__Problem to work on__. Only lines containing the word "computer" belong in the answer; copy each one from the records.

====== Records for processing ======

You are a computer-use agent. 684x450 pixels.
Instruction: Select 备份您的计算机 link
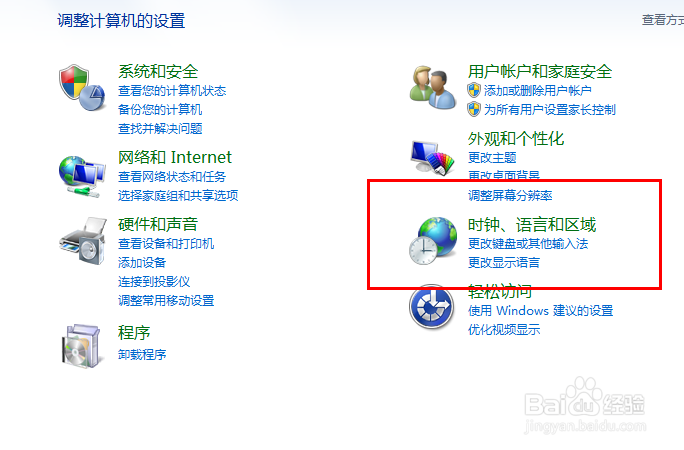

======
====== Records for processing ======

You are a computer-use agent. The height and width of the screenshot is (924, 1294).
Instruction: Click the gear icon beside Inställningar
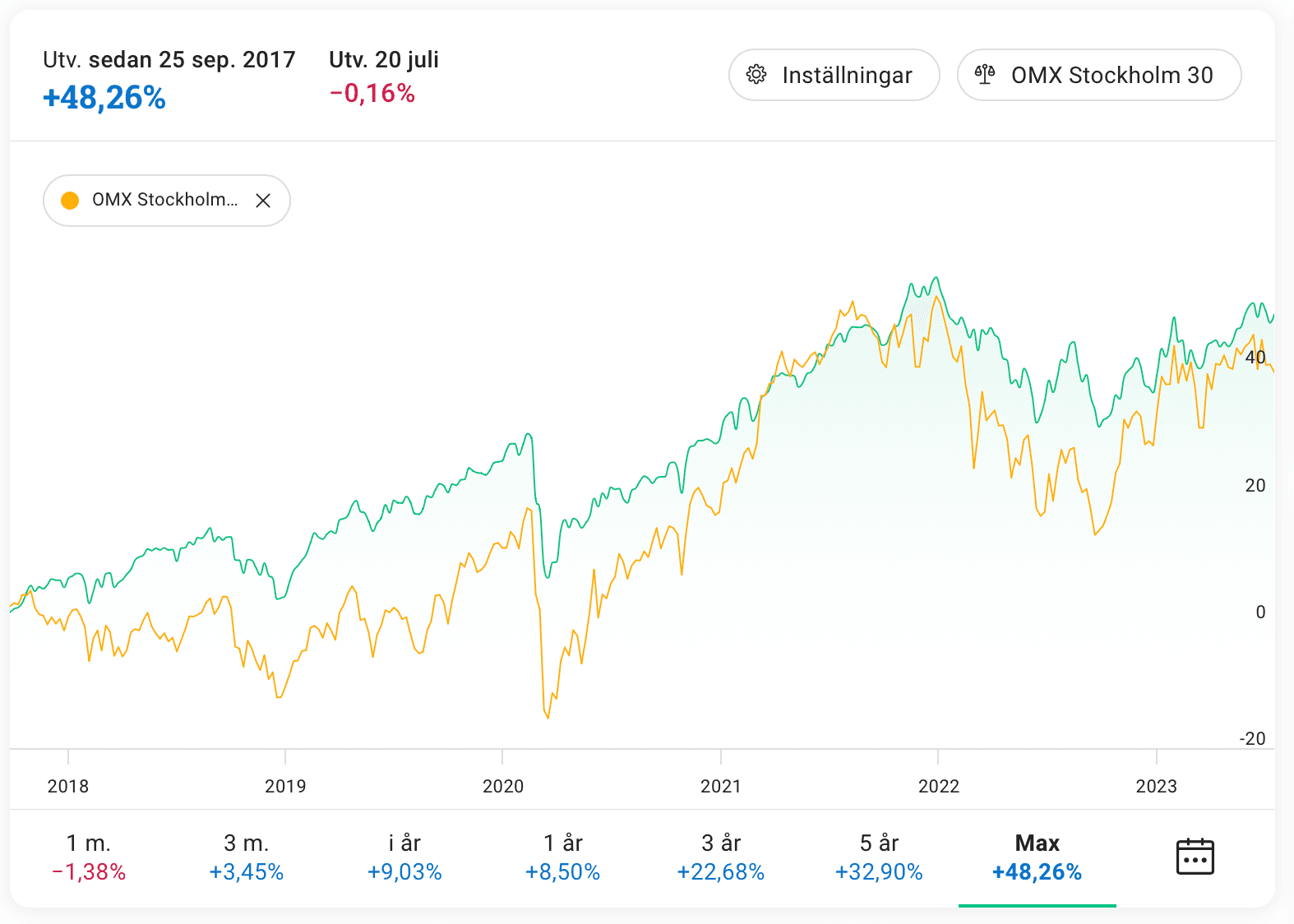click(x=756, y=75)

======
====== Records for processing ======

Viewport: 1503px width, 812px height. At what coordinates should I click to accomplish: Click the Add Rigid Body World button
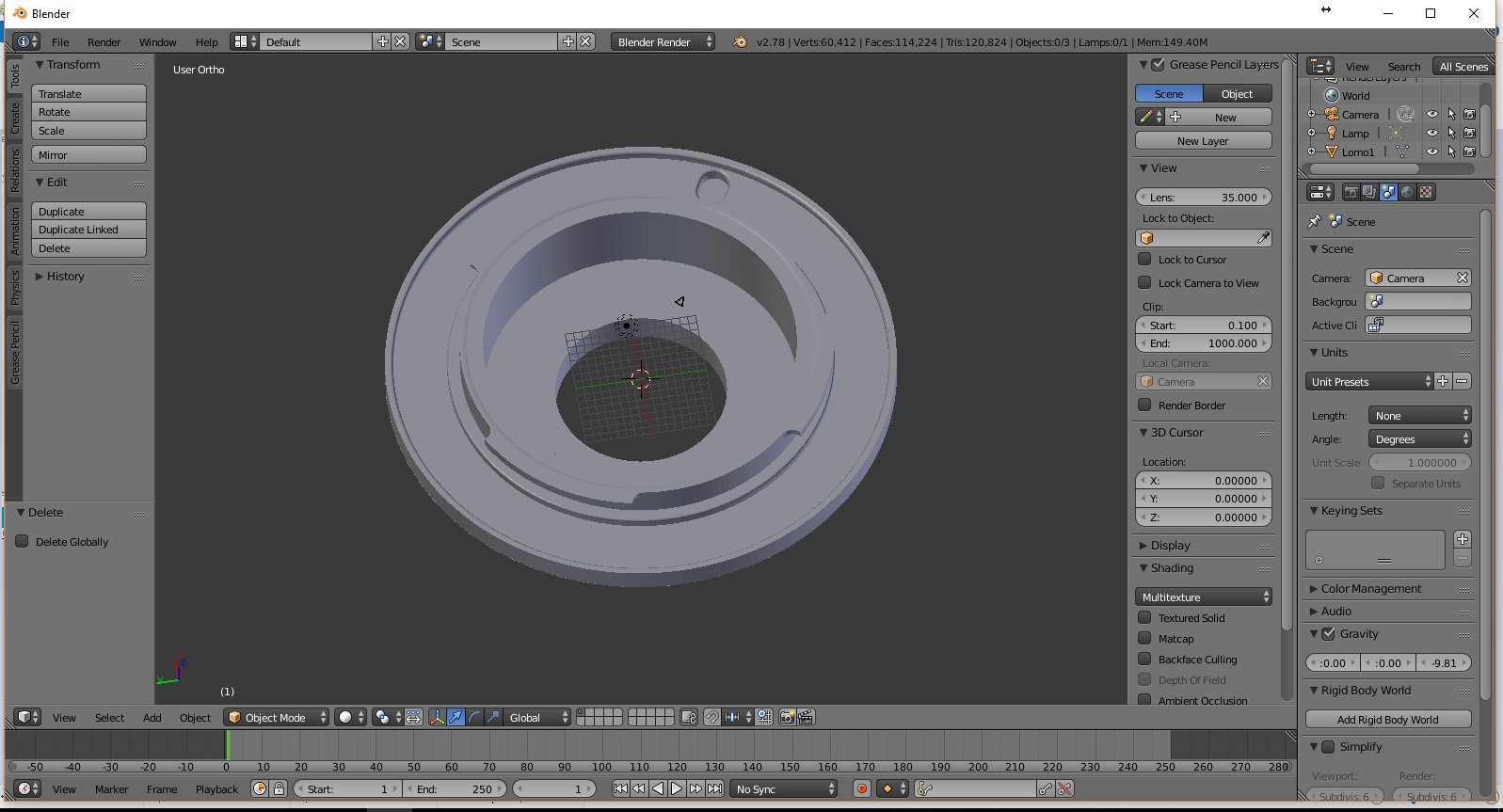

======

__Task answer__.
You are a computer-use agent. 684x450 pixels.
You are a computer-use agent. The height and width of the screenshot is (924, 1294).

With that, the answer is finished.